25% of Child ATV Riders Never Wear Helmets
According to U.S. Centers for Disease Control and Prevention (CDC) researchers, twenty-five percent of adolescents in the U.S. have ridden an all-terrain vehicle (ATV), but less than half of them regularly wear helmets and a quarter never do.
About the ATV Study
ATVs can weigh up to 1,000 pounds and are most popular with rural kids, who are the users least likely to wear a helmet. This puts them at a serious risk for injury. Researchers also found that those who most frequently ride ATVs had the lowest consistent helmet use.
According to Reuters, CDC researchers analyzed responses to a 2011 online survey of 831 kids between the ages of 12 and 17 about their health-related beliefs and behaviors. Children were asked how often they rode ATVs and whether they “always” or “not always” wore helmets while riding.
They found that twenty-five percent of kids said they had ridden an ATV in the past year. Of those, twice as many lived outside a major metropolitan area.
Only forty-five percent of kids who had ridden in the last year said they always wore a helmet and twenty-five percent said they never did. Among the kids who had ridden six or more times in the past year, 8 in 10 said they didn’t always wear a helmet.
- According to a U.S. Consumer Product Safety Commission report, an estimated 29,000 children were hospitalized in 2011 because of ATV-related injuries.
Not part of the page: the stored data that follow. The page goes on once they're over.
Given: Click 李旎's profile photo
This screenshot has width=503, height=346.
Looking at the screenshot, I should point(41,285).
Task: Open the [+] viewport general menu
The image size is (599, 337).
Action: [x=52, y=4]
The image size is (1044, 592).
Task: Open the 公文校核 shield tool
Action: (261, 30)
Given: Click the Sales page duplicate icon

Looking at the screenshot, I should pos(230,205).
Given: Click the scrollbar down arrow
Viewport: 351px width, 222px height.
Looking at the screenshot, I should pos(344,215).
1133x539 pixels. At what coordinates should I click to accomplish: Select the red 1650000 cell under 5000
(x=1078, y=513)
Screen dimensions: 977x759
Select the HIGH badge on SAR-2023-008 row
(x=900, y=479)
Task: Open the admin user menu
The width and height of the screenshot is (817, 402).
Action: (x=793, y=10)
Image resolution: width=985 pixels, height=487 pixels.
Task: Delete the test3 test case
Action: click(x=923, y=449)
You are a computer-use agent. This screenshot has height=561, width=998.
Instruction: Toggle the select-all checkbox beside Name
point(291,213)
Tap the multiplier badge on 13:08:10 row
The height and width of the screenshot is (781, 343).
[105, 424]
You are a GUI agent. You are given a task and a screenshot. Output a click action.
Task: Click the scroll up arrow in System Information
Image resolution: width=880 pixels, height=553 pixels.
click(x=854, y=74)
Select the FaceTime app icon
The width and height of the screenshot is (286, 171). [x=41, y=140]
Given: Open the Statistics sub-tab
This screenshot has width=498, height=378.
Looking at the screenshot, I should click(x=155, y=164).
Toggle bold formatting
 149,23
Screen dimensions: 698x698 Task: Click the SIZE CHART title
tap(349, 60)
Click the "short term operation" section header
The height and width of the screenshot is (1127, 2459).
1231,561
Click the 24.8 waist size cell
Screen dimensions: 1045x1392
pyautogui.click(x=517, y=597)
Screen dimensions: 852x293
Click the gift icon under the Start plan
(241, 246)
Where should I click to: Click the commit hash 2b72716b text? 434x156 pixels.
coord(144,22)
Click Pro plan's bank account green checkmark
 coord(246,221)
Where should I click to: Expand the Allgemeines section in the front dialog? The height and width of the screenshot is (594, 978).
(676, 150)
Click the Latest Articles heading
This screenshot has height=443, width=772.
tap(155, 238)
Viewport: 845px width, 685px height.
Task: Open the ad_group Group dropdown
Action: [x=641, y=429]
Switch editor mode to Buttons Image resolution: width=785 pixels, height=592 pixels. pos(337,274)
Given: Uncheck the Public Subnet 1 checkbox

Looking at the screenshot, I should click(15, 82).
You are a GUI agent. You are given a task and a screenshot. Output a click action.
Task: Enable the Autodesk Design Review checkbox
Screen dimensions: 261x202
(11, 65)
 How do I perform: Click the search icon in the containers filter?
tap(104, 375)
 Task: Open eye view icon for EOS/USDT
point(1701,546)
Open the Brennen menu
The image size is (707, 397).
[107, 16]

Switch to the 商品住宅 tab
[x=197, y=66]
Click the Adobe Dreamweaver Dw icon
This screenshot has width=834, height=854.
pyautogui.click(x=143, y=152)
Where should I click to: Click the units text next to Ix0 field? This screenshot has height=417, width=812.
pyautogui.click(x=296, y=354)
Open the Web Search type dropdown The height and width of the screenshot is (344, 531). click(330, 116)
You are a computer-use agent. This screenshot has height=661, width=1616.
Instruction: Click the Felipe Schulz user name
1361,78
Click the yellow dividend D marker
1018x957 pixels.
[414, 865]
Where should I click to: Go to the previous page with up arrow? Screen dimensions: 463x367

The same study says there are more than 10 million ATVs in use in the U.S.
- The previous year, researchers found that serious injuries in ATV crashes were fifty percent more likely to be deadly than comparable injuries among motorcycle riders.
- The researchers emphasized the importance of showing kids safe practices and stated that the parents should be a priority in accomplishing this.
- U.S. Olympic swimmer Amy Van Dyken, 41, was left paralyzed after severing her spine in an ATV accident last month.